This being the case, the only article which the Treaty practically opens a free transit to is the raw material of the forest, in those various forms enumerated in the Treaty, being those in which it is usually sent to market. And here it will not be difficult to show that the Treaty introduces nothing that is new, and changes nothing in the accustomed channel of business connected with the supply of timber. In fact, all that the Treaty does is to give some regularity to a branch of industry which stood in great need of it, and to save that small portion of the forest timber which still remains from the indiscriminate waste and destruction which invariably accompanied the cutting of it down, when no one had a settled title to the land upon which it grew. Whilst the country was in dispute the forests were a prey to speculators living under both Governments, who sent par

ties of coarse woodmen to pass the winters there, and to cull the finest timber wherever it was to be found. The logs being marked were committed to the stream as soon as the waters of the Roostuc were high enough to float them down, and were not unfrequently seized by the authorities appointed to prevent waste, and were either left to rot on the ground, or were sold for what they would bring. Latterly the loss sustained by such operations suggested to these speculators a method of avoiding it to a certain extent. A British subject residing in New Brunswick would form a partnership in these transactions with a citizen of Maine, and so the property was proved to be British or American, as the case might require. The Treaty has now put a stop to this destructive and unprofitable way of carrying on the business; the boundary being settled, every tree has an owner, public or private, and will be taken care of, and conducted either in the form of logs, or as shingles, or staves, &c. &c., to the best market. There it is sure to go, and the best market will always be the flourishing city of St. John, at the mouth of the river, which is the place provided by the Treaty for it to go to*.

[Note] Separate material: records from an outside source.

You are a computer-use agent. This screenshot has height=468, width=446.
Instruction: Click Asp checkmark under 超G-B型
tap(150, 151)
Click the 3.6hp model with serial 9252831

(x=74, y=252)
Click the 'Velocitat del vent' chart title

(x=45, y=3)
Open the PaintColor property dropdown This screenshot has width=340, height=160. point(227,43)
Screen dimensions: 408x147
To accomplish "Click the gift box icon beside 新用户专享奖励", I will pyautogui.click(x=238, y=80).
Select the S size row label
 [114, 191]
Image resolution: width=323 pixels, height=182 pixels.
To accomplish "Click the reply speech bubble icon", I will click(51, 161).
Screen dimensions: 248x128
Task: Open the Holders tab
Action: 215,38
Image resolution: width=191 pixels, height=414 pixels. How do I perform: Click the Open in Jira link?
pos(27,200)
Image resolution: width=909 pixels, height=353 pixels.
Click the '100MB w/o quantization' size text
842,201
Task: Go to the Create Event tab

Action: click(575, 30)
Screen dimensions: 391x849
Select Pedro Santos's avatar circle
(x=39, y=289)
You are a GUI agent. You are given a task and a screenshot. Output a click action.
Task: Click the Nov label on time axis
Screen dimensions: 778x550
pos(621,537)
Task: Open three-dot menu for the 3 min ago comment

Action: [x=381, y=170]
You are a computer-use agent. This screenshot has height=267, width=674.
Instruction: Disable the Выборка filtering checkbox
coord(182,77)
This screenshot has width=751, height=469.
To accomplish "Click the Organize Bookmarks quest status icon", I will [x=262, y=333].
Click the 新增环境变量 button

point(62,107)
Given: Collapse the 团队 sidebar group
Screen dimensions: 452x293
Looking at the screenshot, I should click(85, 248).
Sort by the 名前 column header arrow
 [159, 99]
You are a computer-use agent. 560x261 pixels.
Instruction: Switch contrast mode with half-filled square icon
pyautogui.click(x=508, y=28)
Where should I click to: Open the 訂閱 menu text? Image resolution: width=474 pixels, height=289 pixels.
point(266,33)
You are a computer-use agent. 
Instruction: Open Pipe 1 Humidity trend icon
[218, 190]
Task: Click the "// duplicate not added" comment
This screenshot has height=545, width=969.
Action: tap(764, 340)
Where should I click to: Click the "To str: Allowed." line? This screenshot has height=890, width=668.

*It is very well known that her Majesty's subjects in New Brunswick are fully aware of the advantages they are to derive from this part of the Treaty, and that the friendly arrangement which has been made is, on account of its tendency to promote the regular business of the province, extremely popular there.

The effect, therefore, of that provision of the Treaty which permits the citizens of Maine to carry their forest stuffs to St. John's, will be to introduce a more peaceful and less wasteful mode of continuing a branch of trade which will be more profitable to her Majesty's subjects in New Brunswick than to anybody else, but which will not be of very great importance hereafter, for the reason before given-that very little timber of the first quality now remains standing in any part of the disputed territory.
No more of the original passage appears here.